Settimana di recupero per le principali piazze azionarie: gli investitori, dopo aver preso beneficio nella settimana passata, sono ritornati a comprare nel tentativo di strappare nuovi guadagni al rialzo. Il carburante per l’accelerazione, specie in chiusura d’ottava, sono state le buone notizie dal mercato del lavoro USA, che ha visto il tasso di disoccupazione crollare ai minimi dal gennaio 2009 al 7,8%.
La speranza, per gli operatori, è che i dati macroeconomici abbiano toccato il fondo e si apprestino a migliorare. Più che il tasso di disoccupazione USA, resta da osservare quello di occupazione che, per quanto ancora schiacciato sui minimi, è sembrato dare qualche segnale di vita nell’ultima rilevazione, quella di venerdì, appunto.
La strada perché il mercato del lavoro USA si riprenda è però ancora lunga, e vi passa un’elezione presidenziale ormai alle porte. Ottobre è l’ultimo mese di campagna elettorale, e nonostante Obama sembri avere decisamente più probabilità di vittoria del proprio sfidante Romney (grazie a diversi inciampi di quest’ultimo), i giochi non sono ancora chiusi, come si è visto nel primo dibattito fra i candidati, in cui Obama è apparso decisamente sotto tono.

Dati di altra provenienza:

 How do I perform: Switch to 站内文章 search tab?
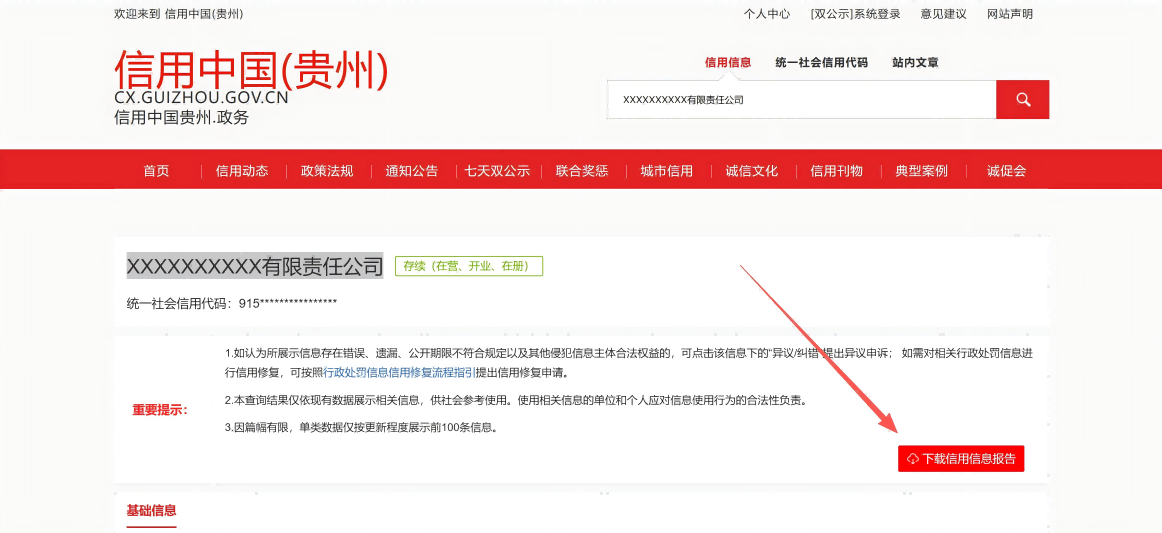[915, 63]
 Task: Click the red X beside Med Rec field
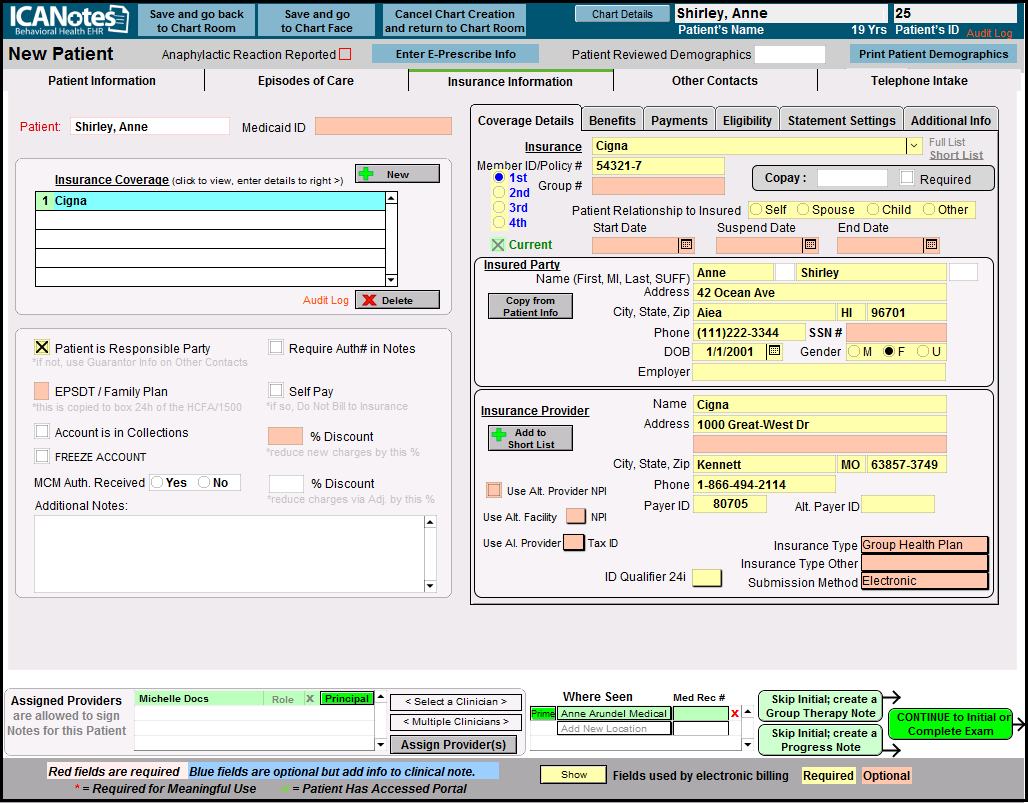pos(735,714)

La consultazione elettorale richiederà agli statunitensi di decidere se dare una nuova opportunità ad Obama, che è riuscito, almeno, a reggere il timone di una barca che ancora raccoglie acqua dai buchi creati nell’era Bush, pur tra indecisioni e forti contrapposizioni con l’agguerrita maggioranza repubblicana alla Camera bassa del Congresso che ne hanno annacquato le ambizioni di cambiamento; oppure i votanti potrebbero richiedere un cambiamento di tipo diverso, e mandare alla Casa Bianca un nuovo inquilino, Mitt Romney, le cui politiche economiche, tuttavia, restano decisamente disegnate in aria, a cominciare dalla questione delle tasse di cui beneficeranno, ancora una volta, i più ricchi del Paese (che hanno goduto di una crescita patrimoniale sotto la precedente presidenza Dubya come raramente nella storia recente), oppure il sistema di voucher che rischia di rendere la sanità americana ancora più costosa per chi meno se la può permettere.
Resta infine aperta la questione del fiscal cliff, da risolversi entro fine anno. Si tratta di un problema che vale ben 600 miliardi di dollari (il 4% del PIL USA) sia dal lato delle entrate (400 miliardi) che delle uscite (200 miliardi): in altre parole, a fine anno verranno meno agevolazioni fiscali perlopiù relative all’era Bush (oltre 200 miliardi) e verranno introdotti tagli al welfare. In altre parole, sarà l’austerity a stelle e strisce. Il governo e il Parlamento statunitense dovranno perciò trovare un accordo che permetta di evitare che questo scoglio riporti l’economia USA in recessione almeno nel primo semestre del 2013, come è ovvio aspettarsi nei casi di stretta fiscale.
Passiamo quindi all’agenda macroeconomica relativa alla prossima settimana. Lunedì la produzione industriale tedesca dovrebbe segnare una frenata su base mensile pari a -0,8% (l’ultima rilevazione vedeva una crescita dell’1,3%), mentre gli USA saranno maggiormente calmi per via del Columbus Day. Martedì sarà l’ora del PIL italiano, atteso a -2,5% annuale e -0,7% trimestrale.
Mercoledì l’Italia renderà nota la propria produzione industriale (ancora qualche decimale sotto lo zero) e metterà all’asta BOT a 12 e a 3 mesi. Negli USA verrà pubblicato il Beige Book, rapporto sulle condizioni economiche dei dodici distretti geografici in cui è (idealmente) suddivisa l’economia statunitense, e che servono da guida ai membri del FOMC per stabilire la politica monetaria della Federal Reserve.
Giovedì verranno resi noti gli indici dei prezzi al consumo di vari Paesi europei, fra cui Spagna, Francia e soprattutto Germania, che dovrebbe vedere il proprio tasso di inflazione ancora una volta fermo. L’Italia metterà all’asta BTP a 3 anni. Gli USA renderanno noti i soliti jobless claims (attesi stabili sui 370mila) e inoltre il dato sulla bilancia commerciale, per la quale si prevede un peggioramento del deficit.
Venerdì conosceremo la produzione industriale dell’UE, che dovrebbe passare in territorio lievemente negativo. Dagli USA si attendono il dato sui prezzi alla produzione, previsti stabili nella componente “core” (esclusi dunque alimentari ed energia, più volatili), e il consumer sentiment elaborato dall’Università del Michigan, atteso in lieve calo, ma comunque sui massimi da diversi anni.